■ What is required: Please print nothing but the lines from the one with "Where should I" to the last line of the records below, and omit pictures.

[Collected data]

------------------------------------

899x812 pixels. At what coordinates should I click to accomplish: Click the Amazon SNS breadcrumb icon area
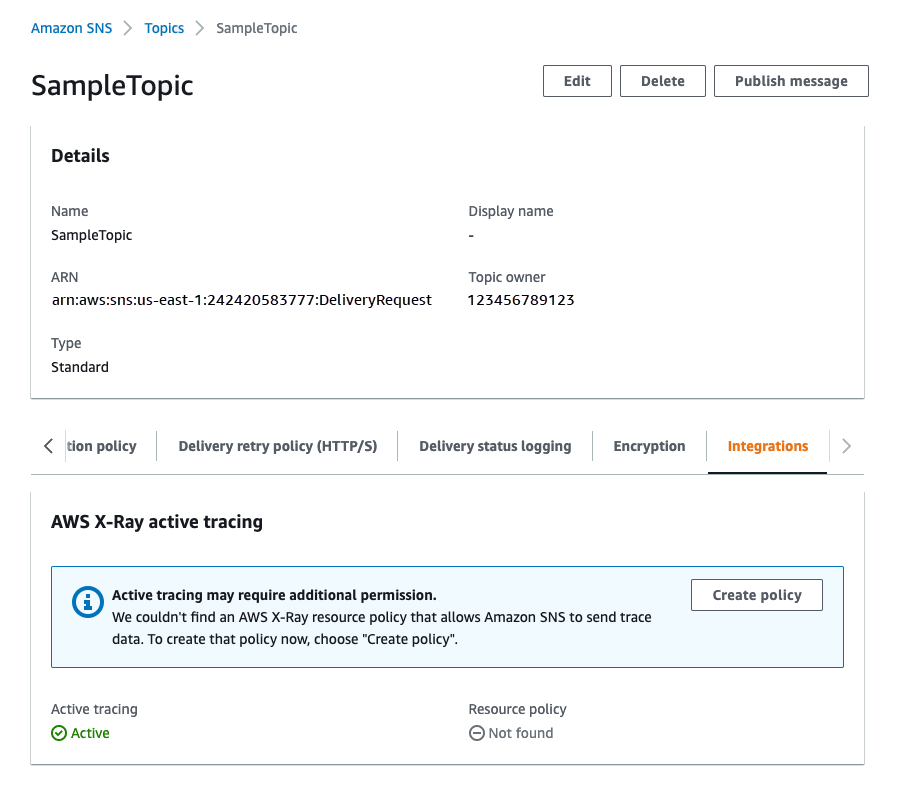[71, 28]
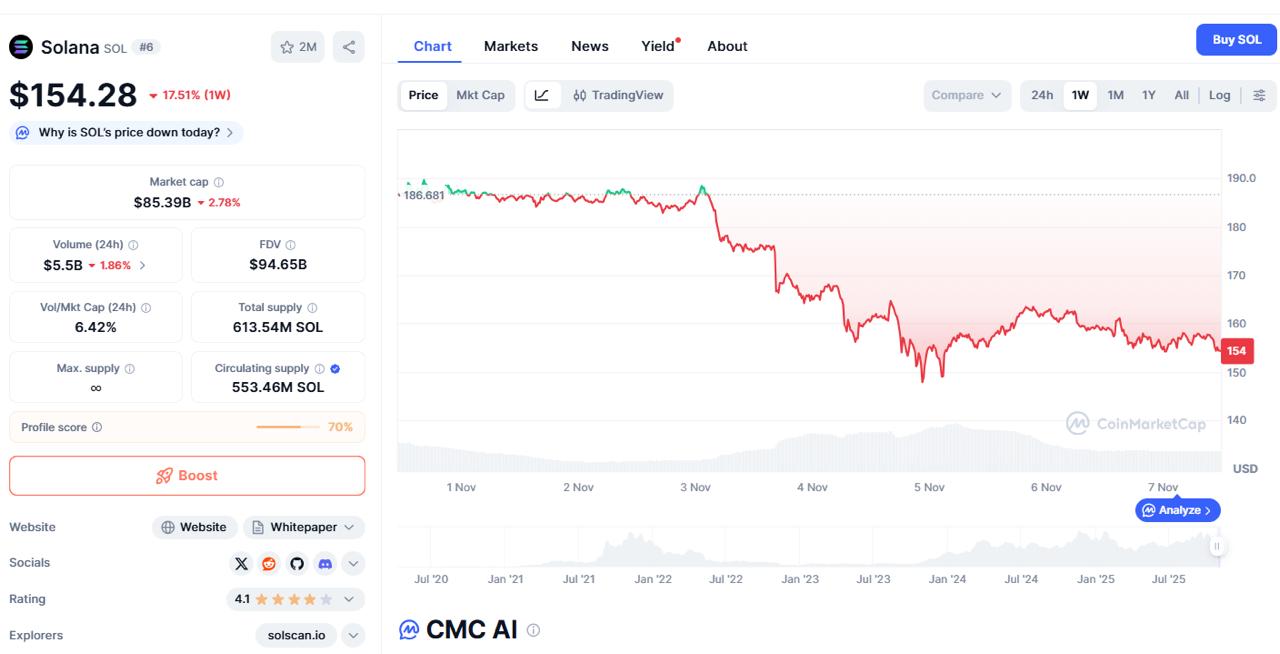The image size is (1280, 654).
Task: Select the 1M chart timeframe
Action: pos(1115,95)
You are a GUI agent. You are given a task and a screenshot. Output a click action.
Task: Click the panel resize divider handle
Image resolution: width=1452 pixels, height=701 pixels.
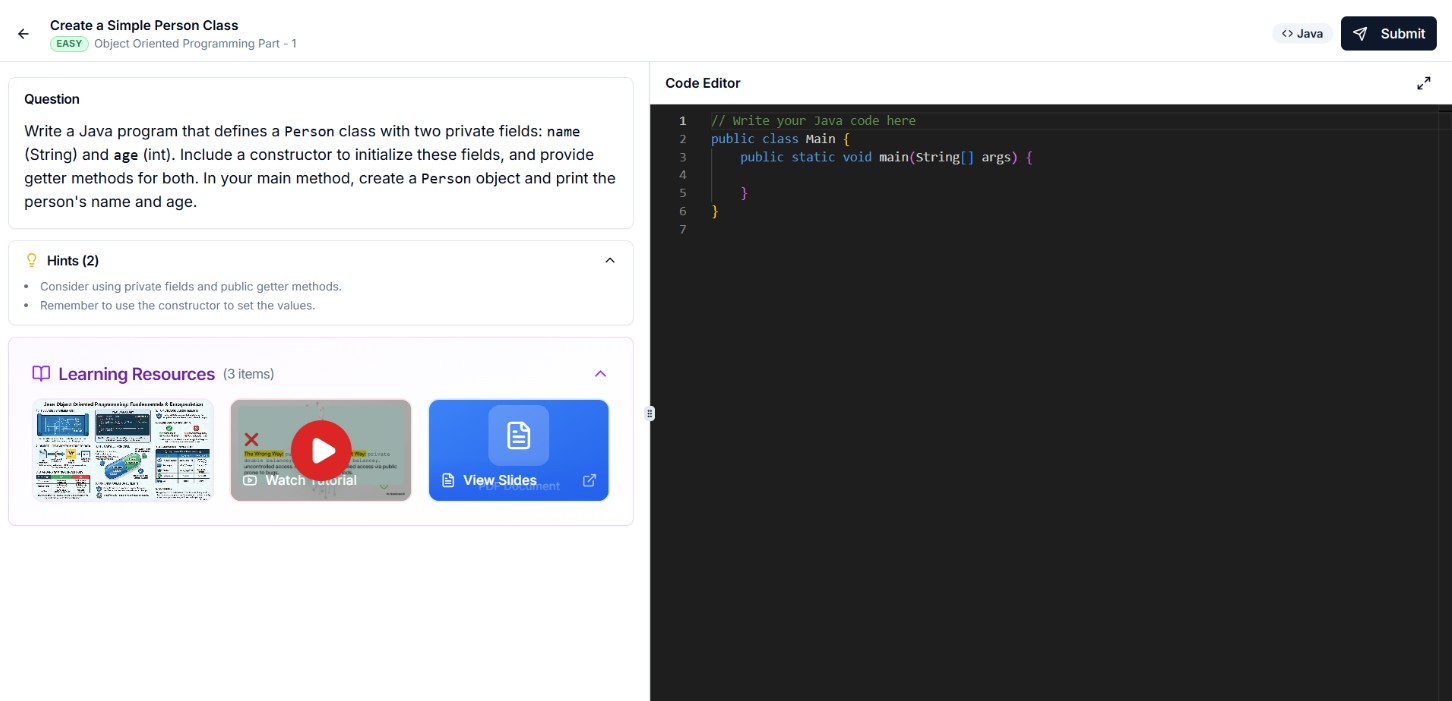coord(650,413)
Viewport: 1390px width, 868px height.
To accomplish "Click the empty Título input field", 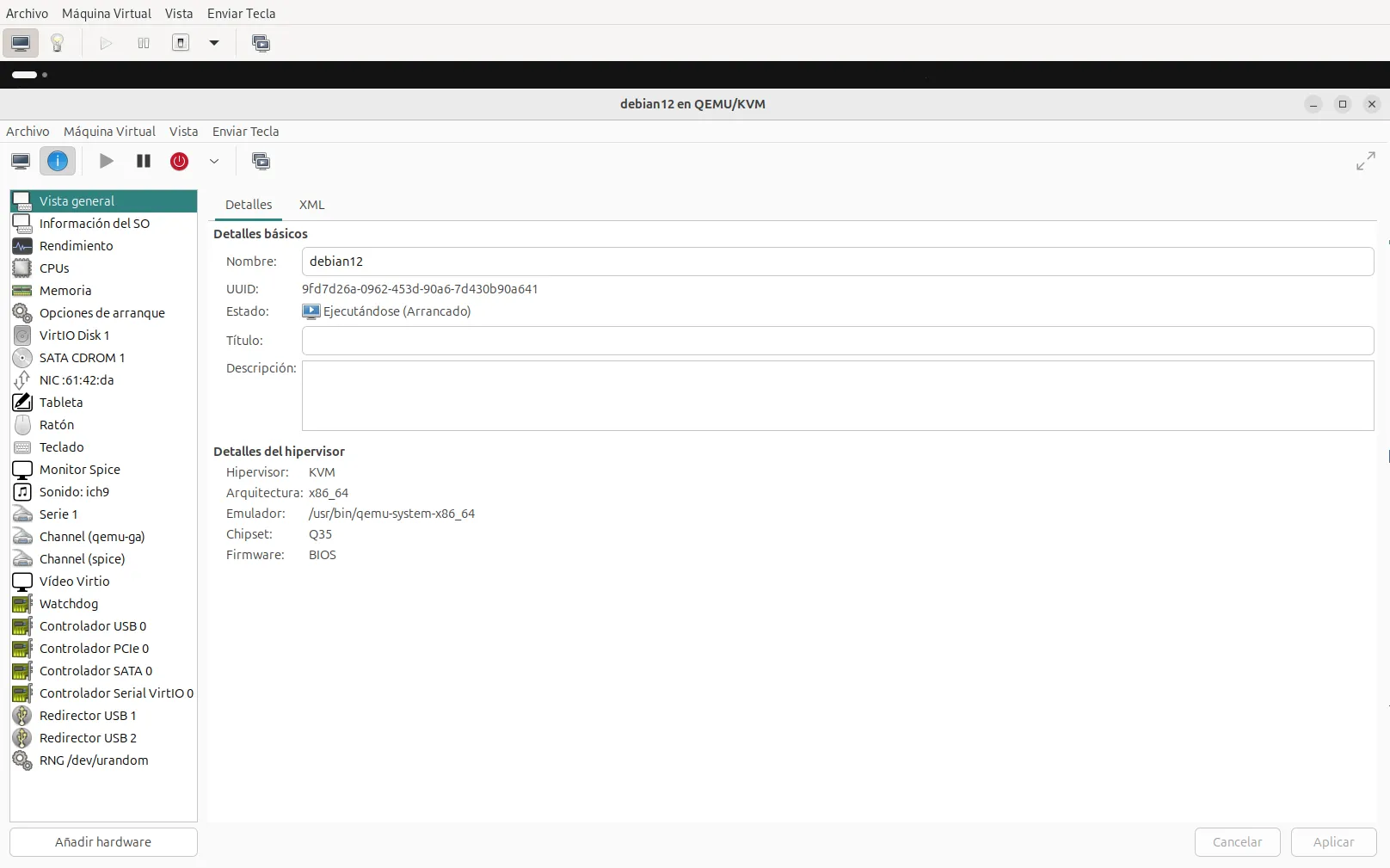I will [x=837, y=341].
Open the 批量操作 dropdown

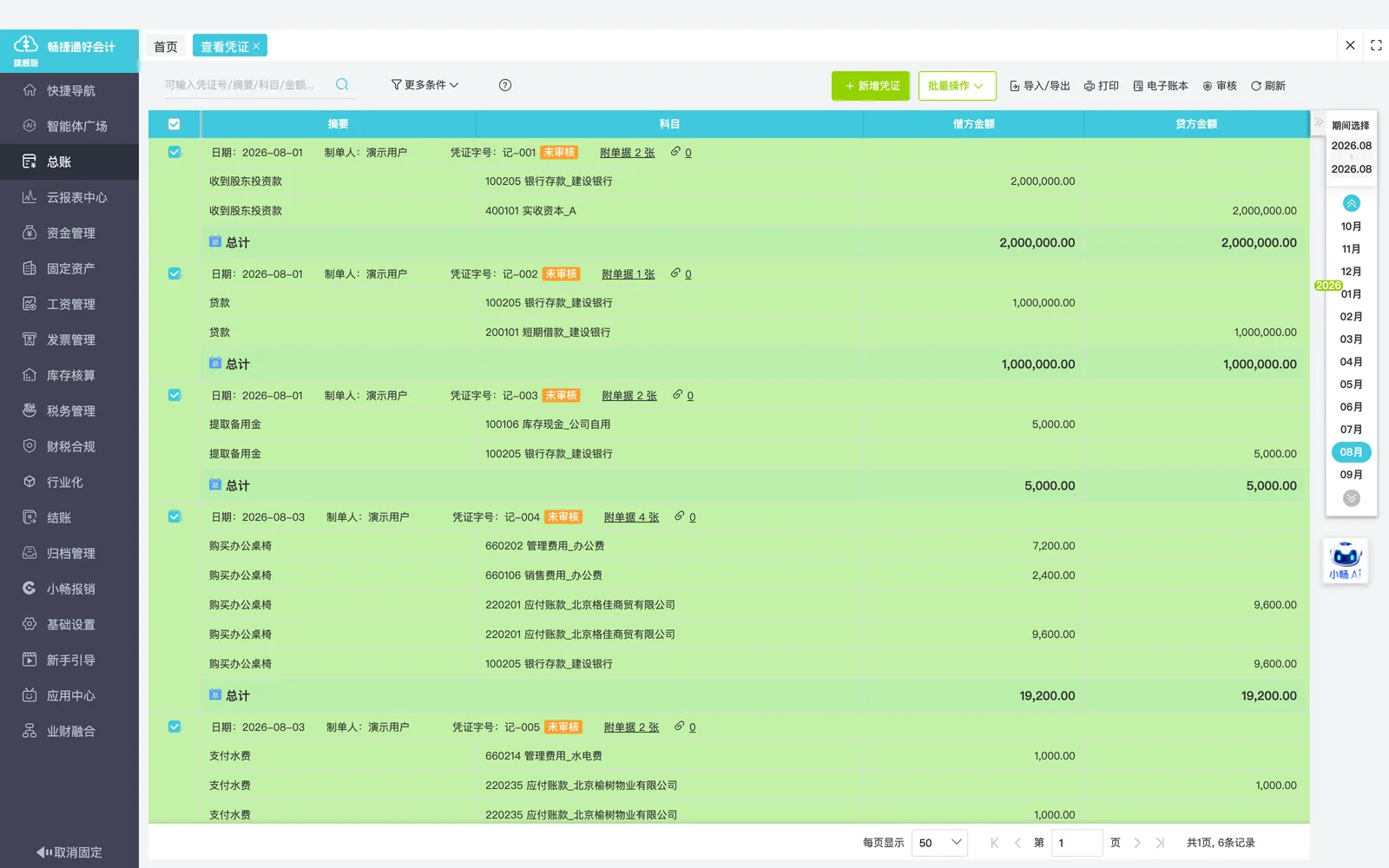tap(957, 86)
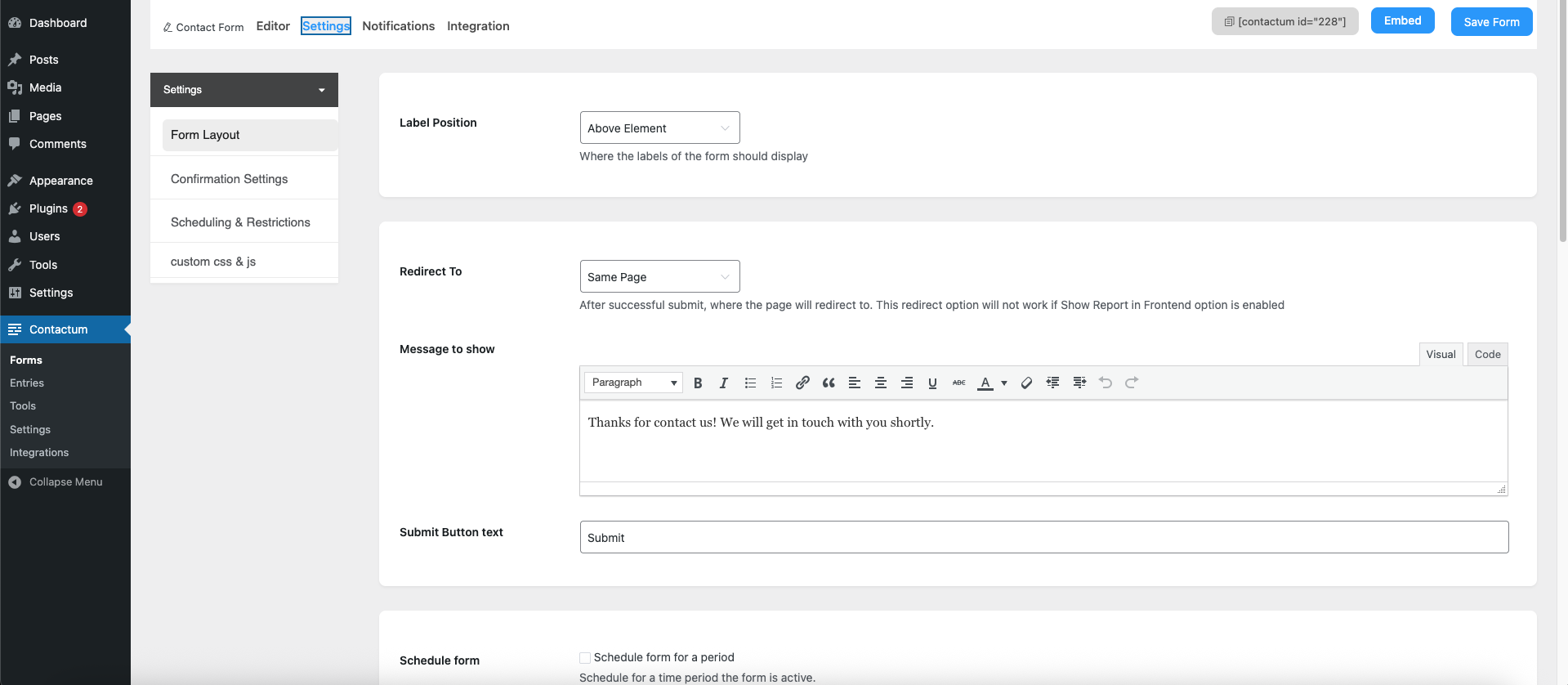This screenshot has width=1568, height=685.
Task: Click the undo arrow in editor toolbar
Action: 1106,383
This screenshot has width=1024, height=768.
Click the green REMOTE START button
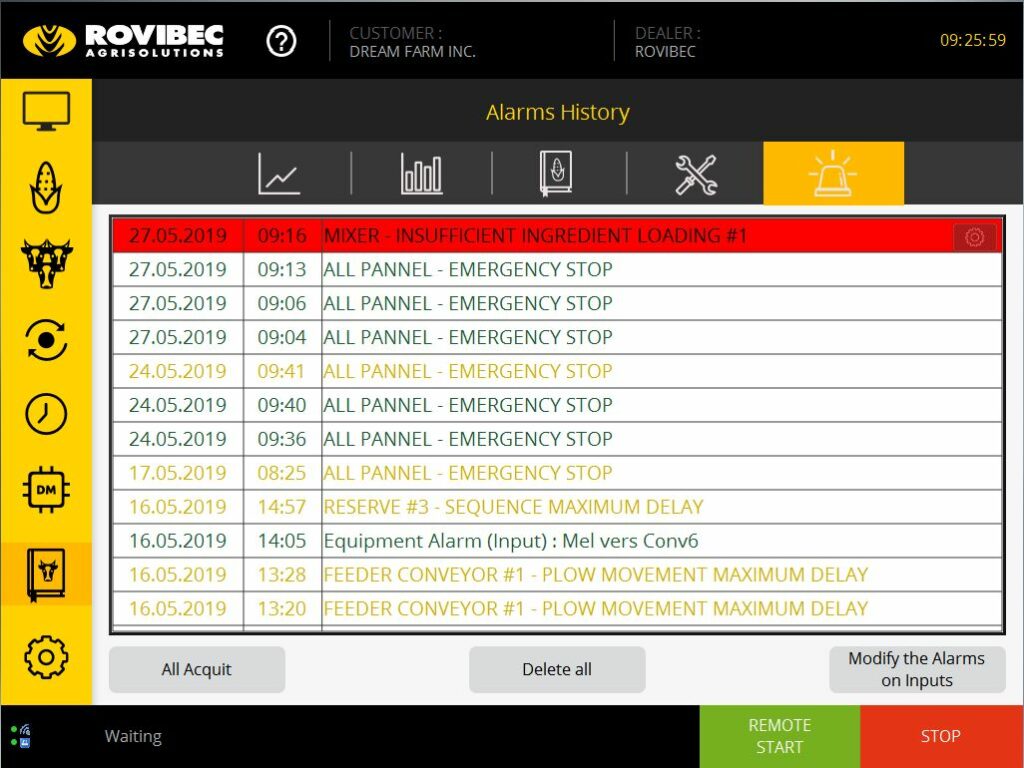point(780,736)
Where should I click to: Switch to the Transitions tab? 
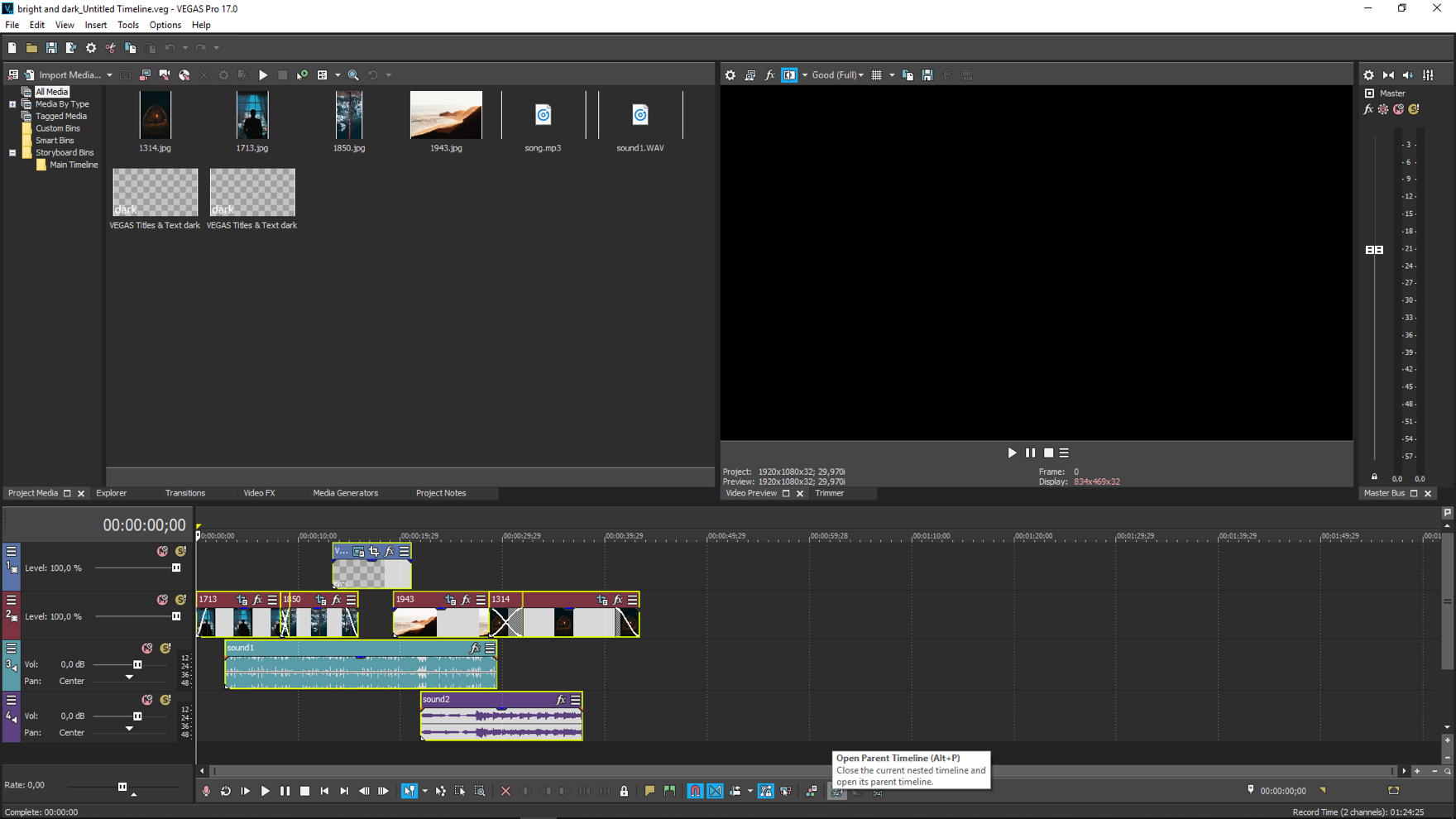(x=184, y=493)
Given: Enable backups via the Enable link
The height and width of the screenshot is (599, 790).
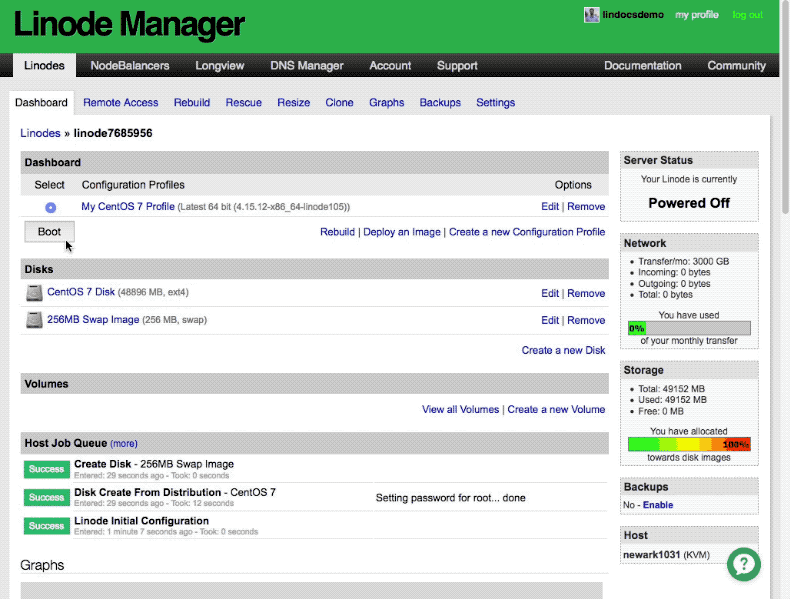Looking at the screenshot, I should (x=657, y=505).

------------------------------------

■ Response box:
Where should I click to: Switch to the Transitions tab? 
(x=184, y=493)
Given: Enable backups via the Enable link
The height and width of the screenshot is (599, 790).
Looking at the screenshot, I should (x=657, y=505).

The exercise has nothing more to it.